Integrate Co-reference Detection for Pronoun Substitution in PII Masking
Background
The Yaak proxy currently detects and masks PII entities (names, emails, etc.) to protect user privacy when sending requests to external LLMs. However, it doesn't handle pronouns that refer to these masked entities, leading to gender/reference mismatches in responses.
The Problem
When a male name like "Tom Miller" is replaced with a female name like "Sarah Smith", associated pronouns ("he", "him", "his") remain unchanged, causing grammatical inconsistencies and confusion:
Current Behavior (Broken):
User Input: "Hi, his name is Tom Miller. Write a short biography about him."
↓ PII Detection: FIRSTNAME: Tom, SURNAME: Miller
Masked Request: "Hi, his name is Sarah Smith. Write a short biography about him."
^^^ ^^^
LLM Response: "Sarah Smith is a software engineer. She is a co-founder..."
^^^
Unmasked Response: "Tom Miller is a software engineer. She is a co-founder..."
^^^
❌ Gender mismatch!
Ideal Behavior (Fixed):
User Input: "Hi, his name is Tom Miller. Write a short biography about him."

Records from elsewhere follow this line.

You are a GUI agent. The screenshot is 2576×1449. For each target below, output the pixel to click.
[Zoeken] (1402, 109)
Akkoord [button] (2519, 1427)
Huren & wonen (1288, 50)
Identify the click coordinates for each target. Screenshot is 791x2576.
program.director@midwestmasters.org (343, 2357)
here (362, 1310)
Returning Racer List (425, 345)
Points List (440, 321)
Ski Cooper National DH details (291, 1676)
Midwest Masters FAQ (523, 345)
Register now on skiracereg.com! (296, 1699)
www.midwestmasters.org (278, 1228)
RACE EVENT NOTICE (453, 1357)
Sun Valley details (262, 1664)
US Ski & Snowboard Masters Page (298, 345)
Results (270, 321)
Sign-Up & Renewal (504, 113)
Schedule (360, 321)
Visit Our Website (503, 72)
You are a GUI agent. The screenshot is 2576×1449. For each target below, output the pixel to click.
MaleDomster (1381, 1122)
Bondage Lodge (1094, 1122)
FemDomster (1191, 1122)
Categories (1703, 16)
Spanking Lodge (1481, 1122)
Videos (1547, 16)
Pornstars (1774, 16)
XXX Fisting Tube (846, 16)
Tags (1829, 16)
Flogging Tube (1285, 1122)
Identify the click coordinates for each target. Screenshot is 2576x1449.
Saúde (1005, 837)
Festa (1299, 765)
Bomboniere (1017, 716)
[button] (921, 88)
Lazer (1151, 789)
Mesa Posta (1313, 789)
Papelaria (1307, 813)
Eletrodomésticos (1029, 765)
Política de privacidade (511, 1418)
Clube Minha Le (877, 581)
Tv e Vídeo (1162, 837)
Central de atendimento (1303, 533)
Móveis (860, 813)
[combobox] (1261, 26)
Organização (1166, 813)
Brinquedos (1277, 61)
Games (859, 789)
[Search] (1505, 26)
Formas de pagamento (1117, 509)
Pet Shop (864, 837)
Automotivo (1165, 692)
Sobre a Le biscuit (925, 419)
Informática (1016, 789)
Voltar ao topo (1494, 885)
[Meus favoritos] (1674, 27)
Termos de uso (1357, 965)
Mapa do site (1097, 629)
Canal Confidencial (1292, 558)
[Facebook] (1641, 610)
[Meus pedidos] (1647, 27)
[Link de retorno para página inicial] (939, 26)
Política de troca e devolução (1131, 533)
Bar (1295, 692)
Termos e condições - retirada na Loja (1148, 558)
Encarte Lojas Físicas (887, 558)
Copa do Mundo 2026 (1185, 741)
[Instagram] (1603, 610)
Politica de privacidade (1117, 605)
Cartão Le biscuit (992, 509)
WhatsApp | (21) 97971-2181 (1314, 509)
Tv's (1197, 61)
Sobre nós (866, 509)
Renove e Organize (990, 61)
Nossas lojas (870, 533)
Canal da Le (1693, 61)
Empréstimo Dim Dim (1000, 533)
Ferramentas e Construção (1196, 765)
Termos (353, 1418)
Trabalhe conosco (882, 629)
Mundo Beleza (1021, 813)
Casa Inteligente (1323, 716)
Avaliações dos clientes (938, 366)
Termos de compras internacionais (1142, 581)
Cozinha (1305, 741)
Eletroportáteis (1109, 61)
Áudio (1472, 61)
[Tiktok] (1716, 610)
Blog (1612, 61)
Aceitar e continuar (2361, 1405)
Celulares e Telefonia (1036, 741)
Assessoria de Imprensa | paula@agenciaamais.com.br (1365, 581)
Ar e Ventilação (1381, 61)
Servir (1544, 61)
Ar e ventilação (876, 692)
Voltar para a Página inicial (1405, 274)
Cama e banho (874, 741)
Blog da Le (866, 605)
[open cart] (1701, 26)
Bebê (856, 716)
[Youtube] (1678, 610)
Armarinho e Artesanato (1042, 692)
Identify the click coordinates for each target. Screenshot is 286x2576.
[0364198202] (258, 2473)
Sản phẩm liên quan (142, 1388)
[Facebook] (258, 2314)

↓ PII Detection + Co-reference: Tom Miller (cluster 1) ← "his", "him" also in cluster 1
Masked Request: "Hi, her name is Sarah Smith. Write a short biography about her."
^^^ ^^^
LLM Response: "Sarah Smith is a software engineer. She is a co-founder..."
^^^
Unmasked Response: "Tom Miller is a software engineer. He is a co-founder..."
^^
✅ Consistent pronouns!
What is Co-reference Detection?
Co-reference detection identifies and links mentions of the same entity across a text:
- "Tom Miller", "he", "him", "his" all refer to the same person
- "Sarah Smith", "she", "her" all refer to the same person
The Yaak model already performs co-reference detection and outputs cluster IDs for each token. We just need to use this information to handle pronoun substitution.
Current Model Capabilities
The multi-task PII detection model outputs co-reference predictions:
# From eval_model_detailed.py:298-300
coref_logits = outputs["coref_logits"][0] # [seq_len, num_coref_labels]
coref_predictions = torch.argmax(coref_logits, dim=-1) # [seq_len]
coref_pred_ids = [p.item() for p in coref_predictions] # Cluster IDs per token
Example output:
Text: "Tom Miller went to his car. He drove home."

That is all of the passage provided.